- _Goal_:
Echo the rows below exactly, starting at the beginning of the rows and ending at the line containing "pos(309,208)", with both ends included, and leave the pictures out of your answer.

- _Data entries_:

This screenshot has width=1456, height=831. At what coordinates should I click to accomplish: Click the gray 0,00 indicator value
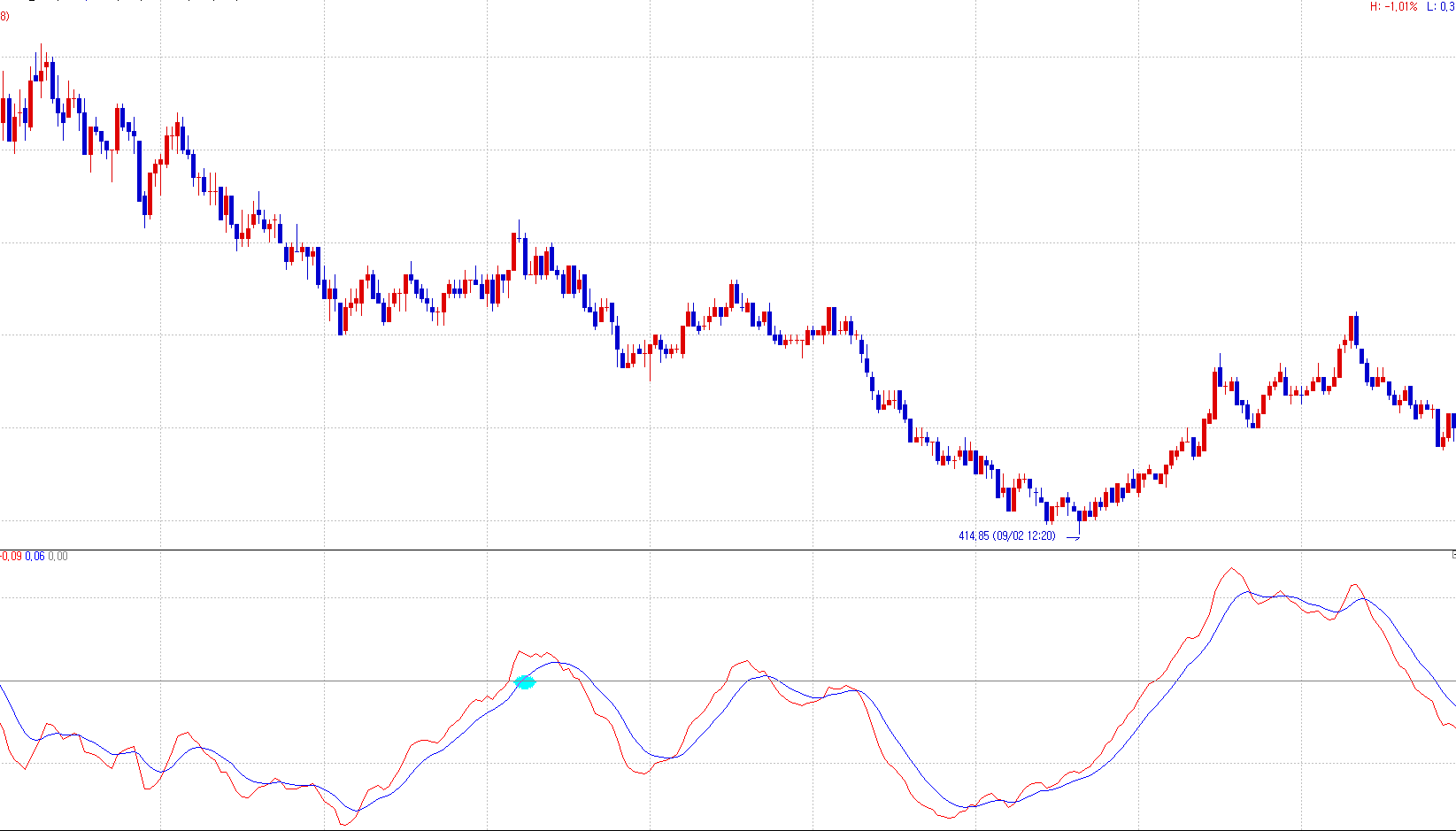(58, 557)
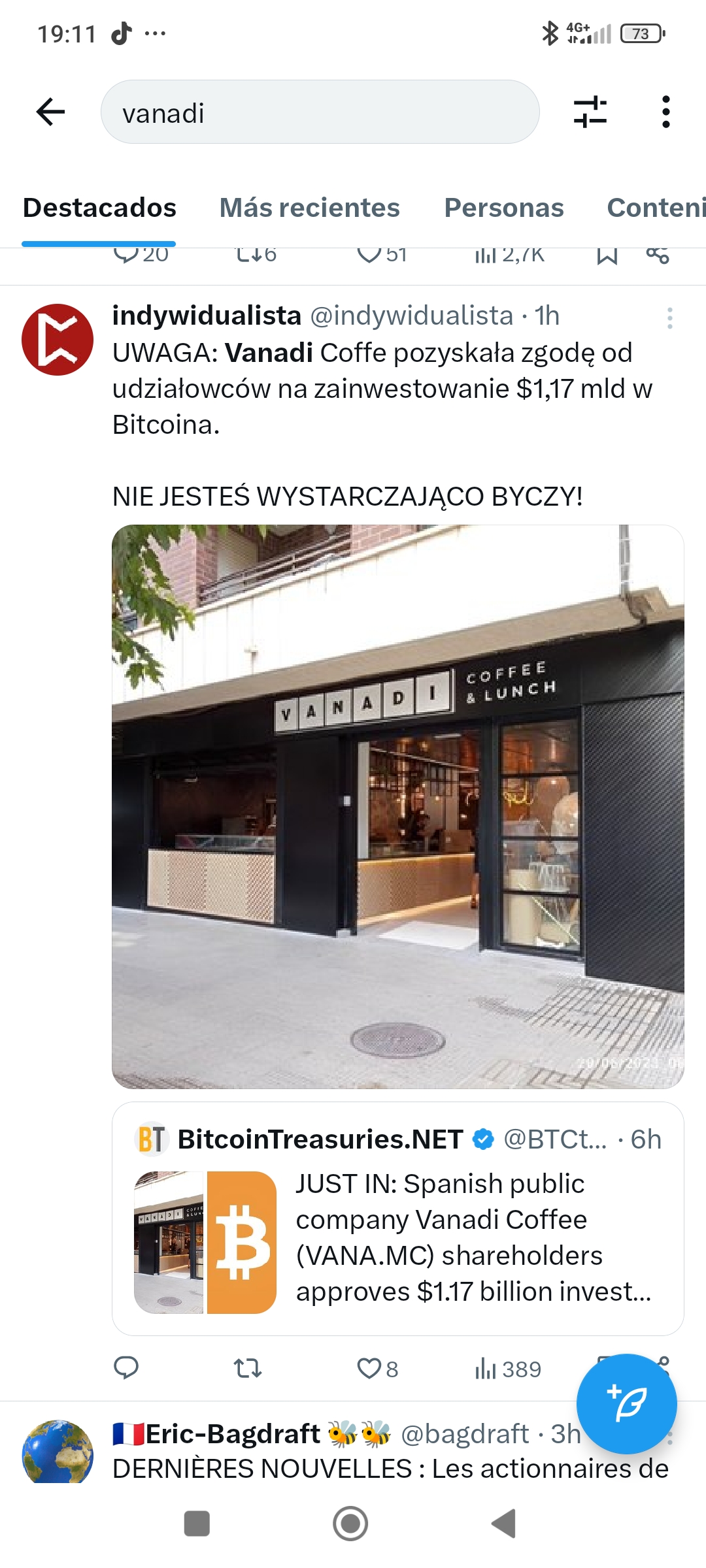Switch to Más recientes tab
Screen dimensions: 706x1568
pos(309,208)

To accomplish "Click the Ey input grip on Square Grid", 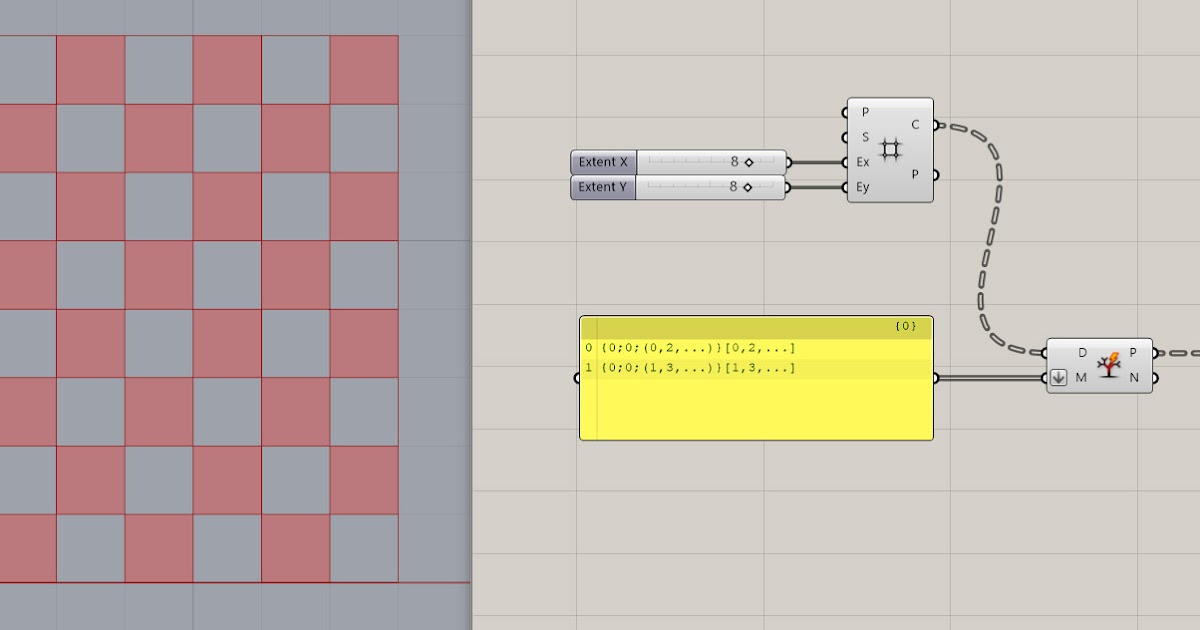I will coord(843,187).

- _Problem solution_:
This screenshot has width=1456, height=831. At what coordinates should I click to accomplish: Click the gray 0,00 indicator value
(58, 557)
Switch to Más recientes tab
Screen dimensions: 706x1568
pos(309,208)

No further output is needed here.